● ASSIGNMENT
Exact copies of the line with "Ver proceso de RFC (67, 847)" and of all lines after it through the end of the entries are required, and no other lines.

Dataset excerpts
▬▬▬

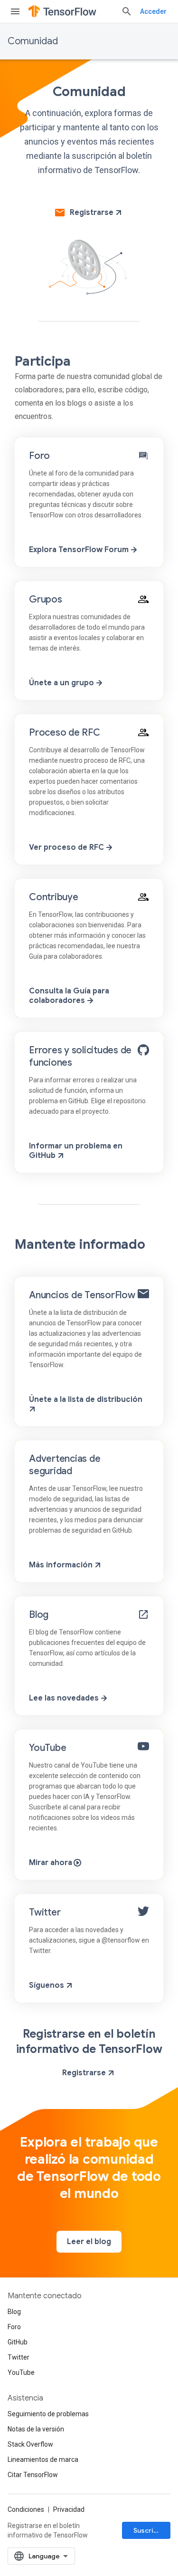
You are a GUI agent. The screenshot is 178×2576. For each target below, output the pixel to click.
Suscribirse (151, 2530)
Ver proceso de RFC (67, 847)
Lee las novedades (65, 1698)
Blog (38, 1615)
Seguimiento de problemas (48, 2414)
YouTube (47, 1748)
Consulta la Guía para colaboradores (69, 995)
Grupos (45, 599)
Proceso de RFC (64, 733)
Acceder (153, 11)
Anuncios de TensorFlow (82, 1295)
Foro (39, 456)
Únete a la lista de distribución (85, 1399)
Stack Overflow (30, 2444)
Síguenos (47, 1985)
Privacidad (68, 2509)
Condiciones (26, 2509)
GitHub (18, 2342)
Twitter (44, 1912)
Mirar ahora (51, 1862)
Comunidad (33, 41)
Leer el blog (89, 2241)
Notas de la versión (36, 2429)
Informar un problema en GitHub (75, 1150)
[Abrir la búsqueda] (126, 11)
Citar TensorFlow (33, 2475)
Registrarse (91, 212)
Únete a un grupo (62, 683)
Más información (61, 1565)
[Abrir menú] (15, 11)
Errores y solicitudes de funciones (80, 1056)
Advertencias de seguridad (64, 1465)
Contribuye (53, 897)
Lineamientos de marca (43, 2459)
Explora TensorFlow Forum (80, 549)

▬▬▬

● RESPONSE FOR THIS EXERCISE
Ver proceso de RFC (67, 847)
Lee las novedades (65, 1698)
Blog (38, 1615)
Seguimiento de problemas (48, 2414)
YouTube (47, 1748)
Consulta la Guía para colaboradores (69, 995)
Grupos (45, 599)
Proceso de RFC (64, 733)
Acceder (153, 11)
Anuncios de TensorFlow (82, 1295)
Foro (39, 456)
Únete a la lista de distribución (85, 1399)
Stack Overflow (30, 2444)
Síguenos (47, 1985)
Privacidad (68, 2509)
Condiciones (26, 2509)
GitHub (18, 2342)
Twitter (44, 1912)
Mirar ahora (51, 1862)
Comunidad (33, 41)
Leer el blog (89, 2241)
Notas de la versión (36, 2429)
Informar un problema en GitHub (75, 1150)
[Abrir la búsqueda] (126, 11)
Citar TensorFlow (33, 2475)
Registrarse (91, 212)
Únete a un grupo (62, 683)
Más información (61, 1565)
[Abrir menú] (15, 11)
Errores y solicitudes de funciones (80, 1056)
Advertencias de seguridad (64, 1465)
Contribuye (53, 897)
Lineamientos de marca (43, 2459)
Explora TensorFlow Forum (80, 549)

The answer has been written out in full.